A pena acaba em março. O que vai ser daqui para frente?

Para mim isso tudo faz parte do passado. Demorei a elaborar, e dentro desse contexto de injustiças, está acabando agora em março, o que é uma outra injustiça do CREFSP (Conselho Regional de Educação Física de São Paulo), mas vai acabar. Houve uma pena de quatro anos, entramos com recurso para diminuir para dois. Demoraram três para julgar este recurso que foi negado e ainda falaram que iríamos cumprir a pena a partir da data do julgamento, então, ela foi ampliada para sete anos. Mas, faz parte do passado. Como diz o filósofo : ‘O que não mata fortalece’. Eu quase morri, mas fiquei fortalecido. Eu tinha duas escolhas na vida e entre as asas e a muleta, peguei asas. Amadureci como pessoa nestes anos, um salto quântico na vida pessoal, espiritual, profissional e científica. Dediquei minha vida à universidade e então tive um momento de reflexão. Com toda a minha bagagem de 30 anos de carreira, eu nunca me senti tão preparado para fazer as coisas que eu gosto de fazer: ser treinador e professor. Vou esperar terminar a pena e aí abrir a mente para o que vou fazer.

 

Como o atletismo surgiu na sua vida?

Eu iniciei com 13 anos. Gostava de esportes e me encantei pelo atletismo e, assim como para muitos, o esporte é a porta para a sobrevivência. Para mim, ele foi a oportunidade de estudar. Fiz duas faculdades (Educação Física e Fisioterapia) subsidiadas pelo esporte. Minha vida pessoal se confunde com o atletismo, por isso para mim é tão difícil . Tenho um dom, eu treinei 26 atletas olímpicos, tive medalhas em duas olimpíadas, jogos mundiais. Se não fosse tão forte a minha ligação, o amor, eu não conseguiria voltar depois de tudo o que aconteceu comigo. Quando tudo aconteceu, eu tinha 48 anos. Na vida tinha feito duas coisas: ser professor e treinador . Fui banido de um e demitido de outro, injustamente. Tive que lutar para reverter a situação, e consegui. Como o atletismo tinha me dado tudo, mas também me tirou o chão, eu não queria mais. Mas o amor foi mais forte.

 

Algum outro fator te fez querer voltar?

O meu pai. Ele estava com câncer, muito doente, e pouco tempo antes de morrer, no leito de morte, quando eu já tinha revertido as duas coisas , ele falou: ‘Agora só falta você voltar a fazer aquilo que ama. Faça por você’. Foi aí que eu pensei na possibilidade de voltar. Meu pai morreu há dois anos e faz este tempo que passei a pensar em voltar.

 

Restam 187 dias dos Jogos Olímpicos. Na sua visão, qual é a grande força do Brasil nas Olimpíadas e, especificamente, no atletismo?
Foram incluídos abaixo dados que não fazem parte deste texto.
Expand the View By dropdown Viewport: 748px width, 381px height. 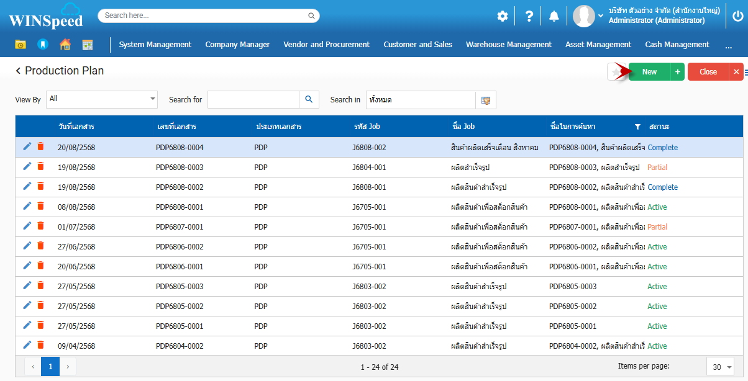click(153, 99)
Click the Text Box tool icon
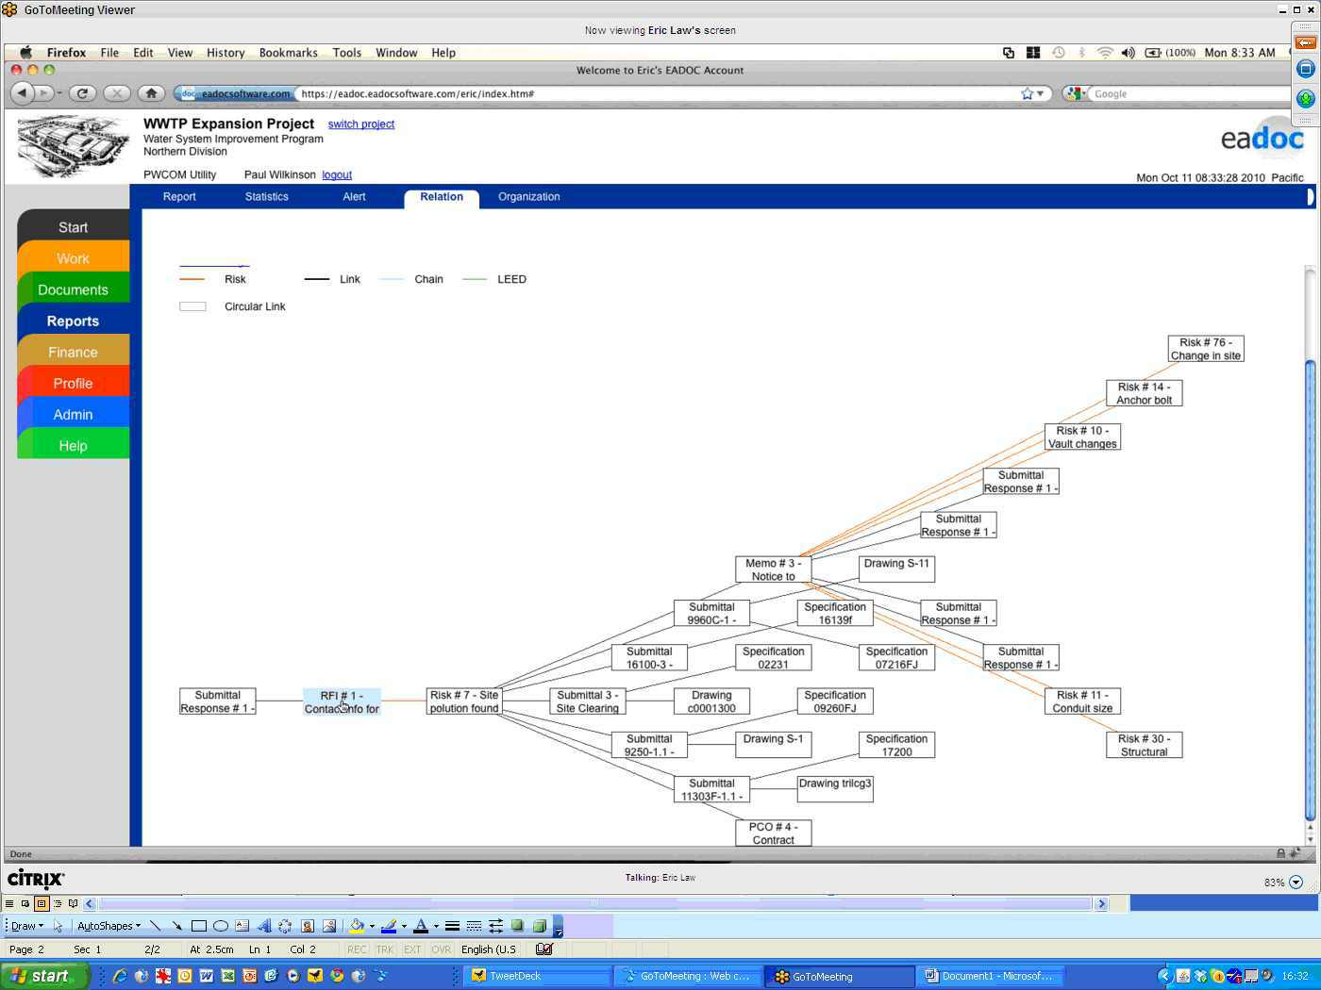 242,926
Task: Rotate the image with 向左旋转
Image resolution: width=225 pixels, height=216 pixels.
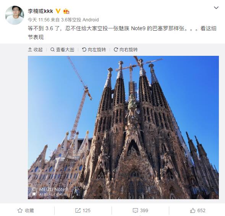Action: point(94,50)
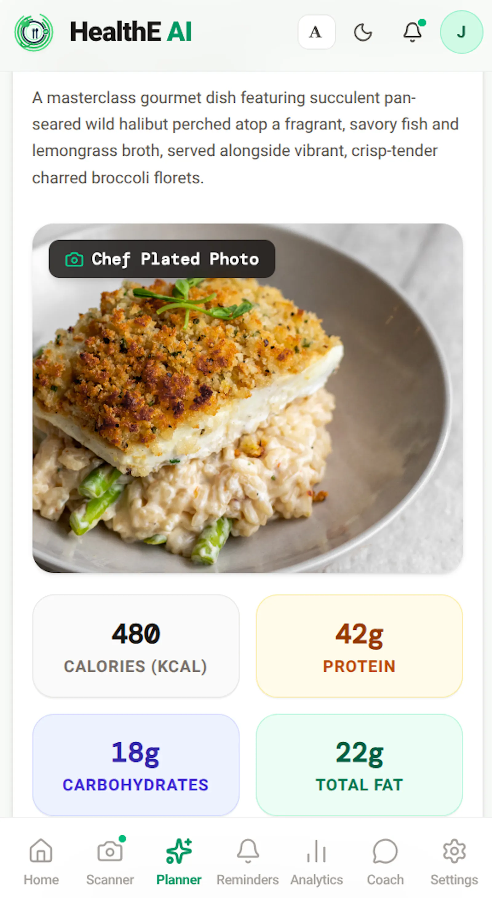Click the halibut dish description text
This screenshot has height=898, width=492.
[245, 138]
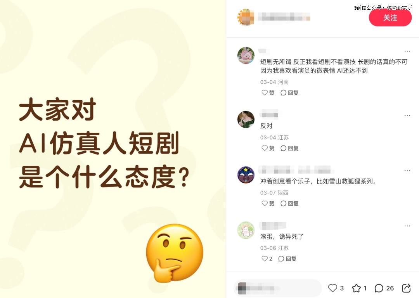The image size is (419, 298).
Task: Open the three-dot menu on 滚蛋 comment
Action: pos(407,226)
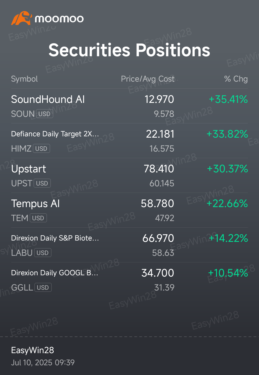Open the Defiance Daily Target 2X position
Screen dimensions: 259x375
click(x=129, y=141)
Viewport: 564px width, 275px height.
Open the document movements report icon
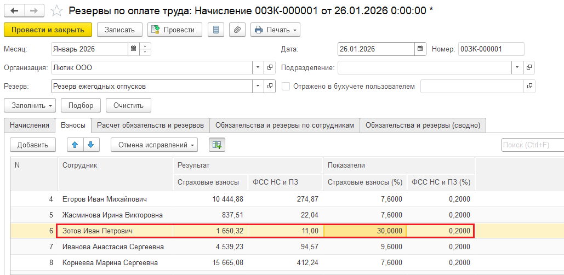point(215,30)
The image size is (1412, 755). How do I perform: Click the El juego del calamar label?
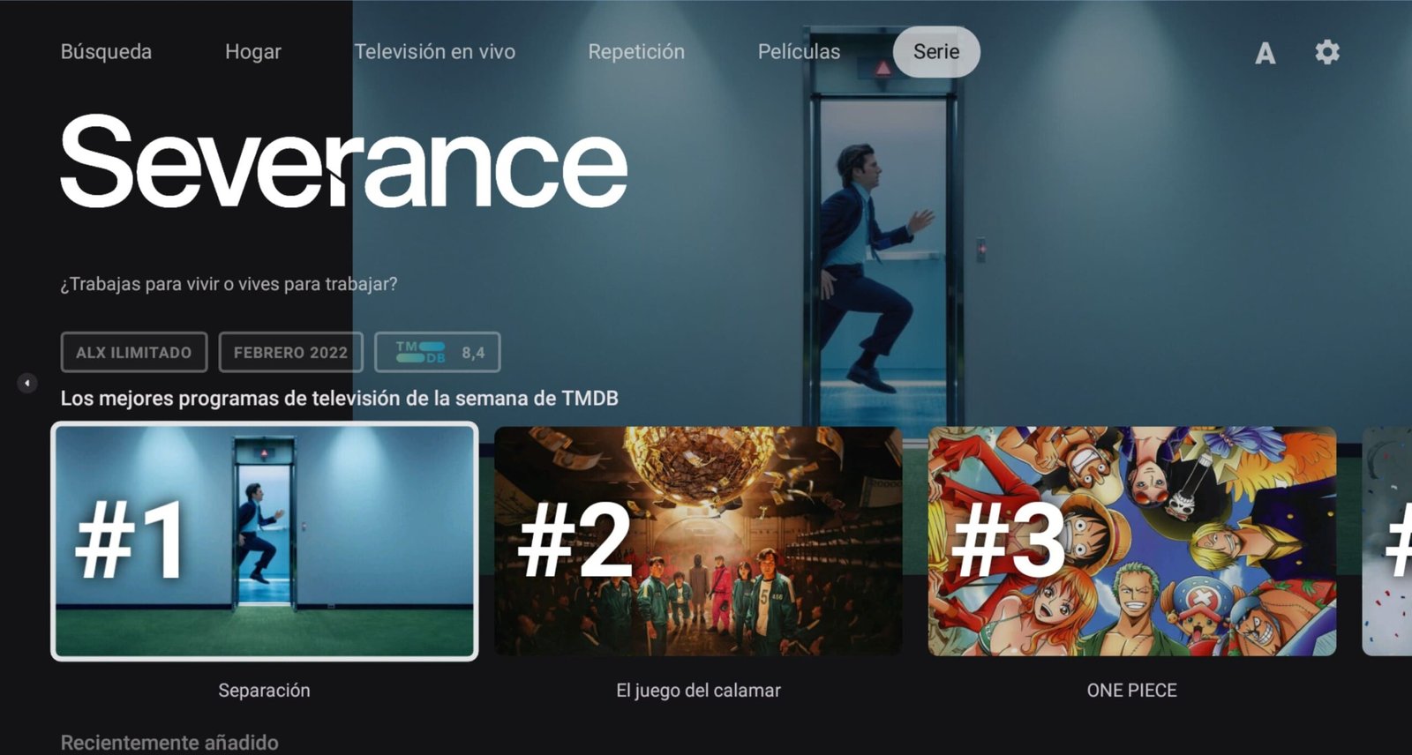698,690

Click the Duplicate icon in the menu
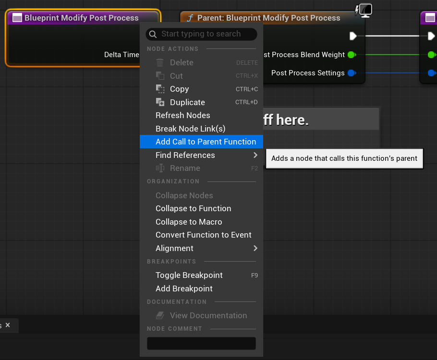160,102
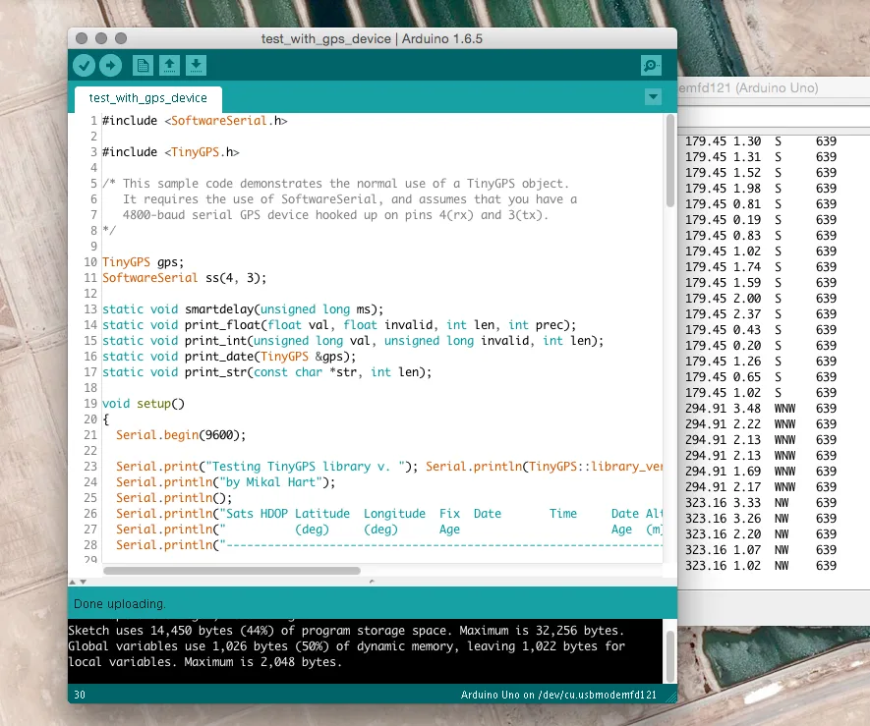Open the tab management dropdown arrow
Viewport: 870px width, 726px height.
point(653,97)
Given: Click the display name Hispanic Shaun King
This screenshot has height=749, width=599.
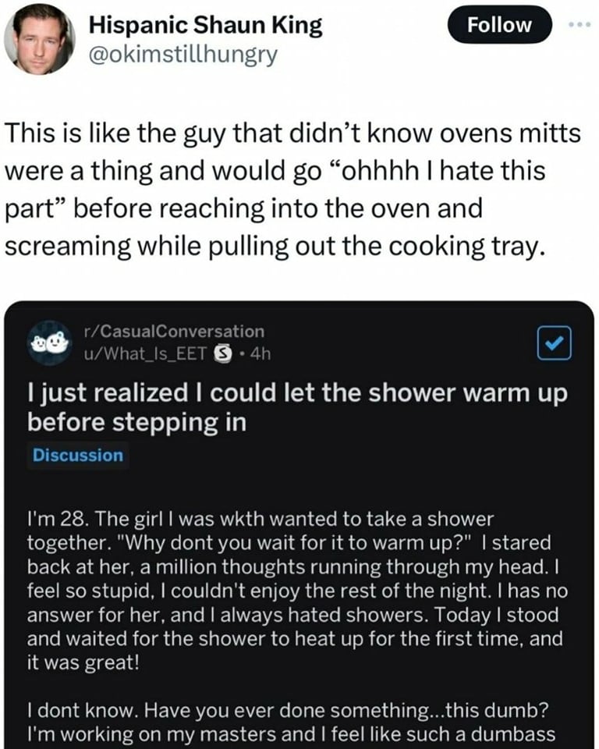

Acredito que o Brasil fará a melhor participação de toda a sua história. Houve um investimento em diversas modalidades e atletas, coisa que jamais teve no esporte brasileiro. Já o atletismo passa por um momento de transição. Tem mostrado uma safra de grandes talentos, de jovens com excelentes participações nas categorias juvenis, sub-23, mas que ainda não estão prontos para uma medalha olímpica. Penso que temos de cinco a seis chances reais de medalhas. Entre esses possíveis está a Fabiana Murer, no salto com vara, que é uma pessoa madura, bicampeã mundial indoor e que está em uma boa fase. Tem também o Duda no salto em distância. E o revezamento 4x100 masculino também pode chegar.

 

Uma das grandes forças da equipe do revezamento 4x100 metros que foi medalhista olímpica, foi o fato de ser um grupo que treinava junto. Falta isso nos dias de hoje?

A Confederação e o COB (Comitê Olímpico Brasileiro) têm investido muito em campings, tem tentado reunir essa moçada. Eu acho que falta um pouco de maturidade, com pulso bastante firme. O atletismo é um esporte com que tem a individualidade como característica, então, os atletas são sempre adversários para conquistar vaga. Quando vai para o revezamento, ele passa a ser um esporte coletivo e é preciso transformar, harmonizar essas características. Os treinadores têm que primeiro saber os caminhos para fazer isso, e ter pulso firme.

 

Com a sua experiência, como você acha que poderia contribuir se fosse um dos treinadores da Confederação nos Jogos Olímpicos?

Eu já estou contribuindo. No ano passado, no Campeonato Mundial, dos cinco atletas que foram para o revezamento, três treinavam sob minha assessoria técnica. E eu estou certo de que eles estarão novamente, alguns já são mais maduros. Mas, quando chegar lá, na reta final, quem estiver na liderança técnica, coordenando os revezamentos, terá que saber como conduzir e como fazer essas pessoas chegarem ao objetivo, superando os estresses da própria competição. Mas quanto à minha contribuição, não tenho dúvida. Hoje o Bruno já está com índice olímpico. Por sinal, de todos os componentes do revezamento, só ele e o Aldemir estão com índice ‘garantido’.

 

Os atletas do revezamento 4x100 metros de 2000, sempre que questionados, colocam você como sendo fundamental para a conquista da medalha de prata em Sidney. Qual o motivo?

A gente criou um ambiente bom. Uma energia de trabalho em que tinha um líder, que na ocasião era eu. Os critérios que eu estabelecia para quem ia correr e em que posição, sempre tendo em vista toda a metodologia que eu utilizava, os argumentos que eu usava, para mostrar que eu não estava sendo injusto com ninguém, eles aceitavam. E o fundamental foi que eu tirei o ego deles, e falei: "Este time chama Brasil, não chama Claudinei Quirino, Edson Luciano, Vicente Lenílson, André Domingos, nem Claudinho e eu somos líderes. Se vocês conquistarem qualquer coisa, o mérito é do grupo. Se perderem, a culpa é minha, não é de vocês". E deu certo. Acho que para liderar, para ter o comando de uma equipe, tem que ser assim.

 

Momento mais feliz em 30 anos de carreira?

A medalha de bronze em Atlanta é a da superação. A de Sidney a gente cometeu um pequeno erro. Mas uma coisa que achei maravilhosa foi no Mundial do Japão em 2007, que ficamos em quarto lugar. Corremos com uma equipe toda renovada. O Bruno era muito moleque, o Rafael Ribeiro era muito moleque, o Basílio de Moraes era muito jovem, só o Vicente era experiente. O convívio me deixa muito feliz. Os momentos que a gente viveu me deram a oportunidade de crescimento. Dizem que a vida é um lugar de fazer amigos. Dizem que a vida é causa e efeito, o resto de tudo é efeito.